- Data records
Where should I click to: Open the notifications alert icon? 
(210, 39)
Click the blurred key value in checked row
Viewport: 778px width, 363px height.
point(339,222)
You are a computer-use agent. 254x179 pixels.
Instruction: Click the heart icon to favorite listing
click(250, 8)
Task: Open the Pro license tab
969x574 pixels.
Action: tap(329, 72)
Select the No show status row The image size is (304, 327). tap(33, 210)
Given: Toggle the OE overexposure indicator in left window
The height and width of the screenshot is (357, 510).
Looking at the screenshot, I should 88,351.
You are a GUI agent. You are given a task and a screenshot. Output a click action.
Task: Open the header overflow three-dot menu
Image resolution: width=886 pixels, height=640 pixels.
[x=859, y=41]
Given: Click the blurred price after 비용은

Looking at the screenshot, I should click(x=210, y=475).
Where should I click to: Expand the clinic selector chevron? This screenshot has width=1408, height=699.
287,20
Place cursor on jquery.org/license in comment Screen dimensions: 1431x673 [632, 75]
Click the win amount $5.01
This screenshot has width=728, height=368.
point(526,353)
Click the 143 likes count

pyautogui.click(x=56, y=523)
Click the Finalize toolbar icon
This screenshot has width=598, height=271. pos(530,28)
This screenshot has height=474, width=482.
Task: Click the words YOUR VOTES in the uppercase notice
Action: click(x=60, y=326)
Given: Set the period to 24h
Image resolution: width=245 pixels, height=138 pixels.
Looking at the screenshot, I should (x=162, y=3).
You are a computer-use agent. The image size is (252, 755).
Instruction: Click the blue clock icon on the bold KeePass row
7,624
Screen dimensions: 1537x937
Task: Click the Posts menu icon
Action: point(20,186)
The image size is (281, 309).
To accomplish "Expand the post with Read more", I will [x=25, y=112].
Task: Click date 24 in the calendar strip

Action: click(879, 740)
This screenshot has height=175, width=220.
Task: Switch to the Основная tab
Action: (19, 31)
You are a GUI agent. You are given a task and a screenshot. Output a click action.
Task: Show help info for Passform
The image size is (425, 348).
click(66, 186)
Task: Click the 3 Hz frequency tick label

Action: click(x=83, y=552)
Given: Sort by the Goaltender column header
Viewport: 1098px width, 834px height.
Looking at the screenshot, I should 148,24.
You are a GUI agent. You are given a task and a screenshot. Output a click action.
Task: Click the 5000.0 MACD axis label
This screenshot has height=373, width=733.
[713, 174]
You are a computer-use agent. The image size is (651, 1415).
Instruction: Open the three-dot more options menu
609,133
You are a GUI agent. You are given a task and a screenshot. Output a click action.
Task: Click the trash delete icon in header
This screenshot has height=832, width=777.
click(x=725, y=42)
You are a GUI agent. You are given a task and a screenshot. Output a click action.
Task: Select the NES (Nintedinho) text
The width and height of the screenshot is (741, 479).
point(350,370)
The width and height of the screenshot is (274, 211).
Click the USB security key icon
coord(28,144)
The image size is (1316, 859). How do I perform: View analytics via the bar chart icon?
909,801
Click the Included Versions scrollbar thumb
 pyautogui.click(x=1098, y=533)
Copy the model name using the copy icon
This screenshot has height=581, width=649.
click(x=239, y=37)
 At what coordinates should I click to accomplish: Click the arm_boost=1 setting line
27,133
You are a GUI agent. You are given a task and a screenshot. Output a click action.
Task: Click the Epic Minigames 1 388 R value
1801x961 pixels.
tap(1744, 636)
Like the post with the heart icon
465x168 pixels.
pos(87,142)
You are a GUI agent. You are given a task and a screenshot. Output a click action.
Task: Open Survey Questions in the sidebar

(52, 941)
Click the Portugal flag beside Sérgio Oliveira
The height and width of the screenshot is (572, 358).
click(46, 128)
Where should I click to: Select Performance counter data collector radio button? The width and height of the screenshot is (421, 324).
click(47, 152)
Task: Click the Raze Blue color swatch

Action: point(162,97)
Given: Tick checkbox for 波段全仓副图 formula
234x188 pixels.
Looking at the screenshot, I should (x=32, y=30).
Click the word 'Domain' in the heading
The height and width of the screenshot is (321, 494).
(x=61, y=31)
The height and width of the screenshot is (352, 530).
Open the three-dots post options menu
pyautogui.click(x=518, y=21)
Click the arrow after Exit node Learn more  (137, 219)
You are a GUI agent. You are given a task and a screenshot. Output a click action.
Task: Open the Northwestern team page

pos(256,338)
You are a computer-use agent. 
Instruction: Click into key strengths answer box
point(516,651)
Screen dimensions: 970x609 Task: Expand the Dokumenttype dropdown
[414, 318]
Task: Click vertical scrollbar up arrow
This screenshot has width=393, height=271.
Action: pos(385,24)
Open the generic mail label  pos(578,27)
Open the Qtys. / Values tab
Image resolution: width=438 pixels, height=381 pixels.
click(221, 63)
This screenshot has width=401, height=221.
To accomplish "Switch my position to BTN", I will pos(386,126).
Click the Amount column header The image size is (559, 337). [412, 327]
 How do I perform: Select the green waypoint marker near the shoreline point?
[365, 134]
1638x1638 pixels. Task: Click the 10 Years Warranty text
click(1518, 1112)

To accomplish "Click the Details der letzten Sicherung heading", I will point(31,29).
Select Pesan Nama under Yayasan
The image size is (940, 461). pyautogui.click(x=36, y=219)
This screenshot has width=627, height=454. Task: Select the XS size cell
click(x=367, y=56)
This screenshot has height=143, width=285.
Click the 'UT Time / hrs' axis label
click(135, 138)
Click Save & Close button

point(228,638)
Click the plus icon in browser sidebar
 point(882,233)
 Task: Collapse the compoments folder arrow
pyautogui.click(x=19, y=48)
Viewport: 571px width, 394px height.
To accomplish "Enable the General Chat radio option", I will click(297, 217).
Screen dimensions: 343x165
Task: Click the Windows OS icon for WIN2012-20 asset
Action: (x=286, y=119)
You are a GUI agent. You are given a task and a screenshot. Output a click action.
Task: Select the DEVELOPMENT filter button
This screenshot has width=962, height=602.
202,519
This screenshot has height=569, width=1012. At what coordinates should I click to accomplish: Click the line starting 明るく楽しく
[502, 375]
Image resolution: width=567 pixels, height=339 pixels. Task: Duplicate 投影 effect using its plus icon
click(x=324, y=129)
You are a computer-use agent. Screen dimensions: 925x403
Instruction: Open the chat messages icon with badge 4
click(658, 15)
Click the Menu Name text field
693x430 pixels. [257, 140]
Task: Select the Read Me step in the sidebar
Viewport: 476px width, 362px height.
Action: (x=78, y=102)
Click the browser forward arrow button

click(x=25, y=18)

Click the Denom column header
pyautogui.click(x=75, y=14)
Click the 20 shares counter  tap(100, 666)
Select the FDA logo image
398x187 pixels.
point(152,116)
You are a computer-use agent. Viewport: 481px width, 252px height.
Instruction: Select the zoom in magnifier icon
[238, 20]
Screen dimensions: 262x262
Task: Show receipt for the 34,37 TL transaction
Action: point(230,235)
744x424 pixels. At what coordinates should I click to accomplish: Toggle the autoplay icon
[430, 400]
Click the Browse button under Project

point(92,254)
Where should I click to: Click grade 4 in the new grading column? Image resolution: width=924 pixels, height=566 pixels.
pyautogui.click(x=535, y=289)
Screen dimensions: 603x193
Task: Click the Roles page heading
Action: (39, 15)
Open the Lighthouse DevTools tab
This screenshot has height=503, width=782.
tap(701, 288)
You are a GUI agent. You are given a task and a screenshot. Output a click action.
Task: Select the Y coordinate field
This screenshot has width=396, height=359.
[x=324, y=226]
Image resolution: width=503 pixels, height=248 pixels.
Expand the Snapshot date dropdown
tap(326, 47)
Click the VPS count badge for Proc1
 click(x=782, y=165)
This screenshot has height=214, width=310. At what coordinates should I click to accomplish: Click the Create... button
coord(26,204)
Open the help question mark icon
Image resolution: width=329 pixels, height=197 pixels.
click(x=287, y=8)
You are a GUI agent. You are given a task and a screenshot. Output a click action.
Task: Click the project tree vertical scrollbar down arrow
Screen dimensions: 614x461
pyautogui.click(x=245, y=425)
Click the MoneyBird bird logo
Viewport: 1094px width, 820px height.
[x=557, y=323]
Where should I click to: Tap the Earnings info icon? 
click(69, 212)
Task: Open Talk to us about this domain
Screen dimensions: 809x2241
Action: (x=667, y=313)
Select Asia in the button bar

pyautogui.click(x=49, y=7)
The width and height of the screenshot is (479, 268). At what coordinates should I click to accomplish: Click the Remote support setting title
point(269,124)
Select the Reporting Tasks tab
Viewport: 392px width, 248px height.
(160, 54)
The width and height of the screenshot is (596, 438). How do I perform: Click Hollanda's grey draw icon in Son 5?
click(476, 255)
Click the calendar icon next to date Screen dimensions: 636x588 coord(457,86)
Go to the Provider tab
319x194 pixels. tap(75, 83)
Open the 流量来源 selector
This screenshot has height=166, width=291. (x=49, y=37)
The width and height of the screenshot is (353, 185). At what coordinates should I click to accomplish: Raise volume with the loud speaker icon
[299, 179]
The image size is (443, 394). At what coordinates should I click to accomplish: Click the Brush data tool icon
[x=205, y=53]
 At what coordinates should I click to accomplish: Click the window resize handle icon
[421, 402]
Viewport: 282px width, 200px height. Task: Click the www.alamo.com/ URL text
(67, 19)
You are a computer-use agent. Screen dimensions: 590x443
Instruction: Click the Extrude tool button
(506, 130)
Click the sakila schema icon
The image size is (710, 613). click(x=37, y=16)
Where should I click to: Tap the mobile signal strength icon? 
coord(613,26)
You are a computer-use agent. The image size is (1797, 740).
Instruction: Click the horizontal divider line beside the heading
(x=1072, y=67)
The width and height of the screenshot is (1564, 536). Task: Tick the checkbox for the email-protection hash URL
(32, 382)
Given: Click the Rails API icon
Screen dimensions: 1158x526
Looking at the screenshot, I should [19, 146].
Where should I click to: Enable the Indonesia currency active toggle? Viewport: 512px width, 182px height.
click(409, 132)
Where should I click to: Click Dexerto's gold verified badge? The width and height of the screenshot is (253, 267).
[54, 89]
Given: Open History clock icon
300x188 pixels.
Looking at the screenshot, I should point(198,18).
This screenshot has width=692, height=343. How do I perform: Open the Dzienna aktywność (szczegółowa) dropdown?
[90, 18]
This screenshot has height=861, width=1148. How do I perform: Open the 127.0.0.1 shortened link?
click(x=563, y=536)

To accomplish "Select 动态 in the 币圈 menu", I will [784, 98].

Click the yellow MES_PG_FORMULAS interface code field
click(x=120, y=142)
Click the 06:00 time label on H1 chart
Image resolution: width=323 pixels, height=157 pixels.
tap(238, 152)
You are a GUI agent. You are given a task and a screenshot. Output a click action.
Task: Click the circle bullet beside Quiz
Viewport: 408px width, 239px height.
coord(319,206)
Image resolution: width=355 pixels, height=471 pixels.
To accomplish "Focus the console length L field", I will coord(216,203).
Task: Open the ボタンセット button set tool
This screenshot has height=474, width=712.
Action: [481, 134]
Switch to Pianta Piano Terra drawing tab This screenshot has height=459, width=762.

- Exercise
The required output is the lines from the one holding "This screenshot has height=861, width=1148." through the last line of the entries above, copied exactly.

- Solution for this problem
This screenshot has height=861, width=1148. How do I perform: Open the 127.0.0.1 shortened link?
click(x=563, y=536)

To accomplish "Select 动态 in the 币圈 menu", I will [784, 98].

Click the yellow MES_PG_FORMULAS interface code field
click(x=120, y=142)
Click the 06:00 time label on H1 chart
Image resolution: width=323 pixels, height=157 pixels.
tap(238, 152)
You are a GUI agent. You are given a task and a screenshot. Output a click action.
Task: Click the circle bullet beside Quiz
Viewport: 408px width, 239px height.
coord(319,206)
Image resolution: width=355 pixels, height=471 pixels.
To accomplish "Focus the console length L field", I will coord(216,203).
Task: Open the ボタンセット button set tool
This screenshot has height=474, width=712.
Action: [481, 134]
Switch to Pianta Piano Terra drawing tab This screenshot has height=459, width=762.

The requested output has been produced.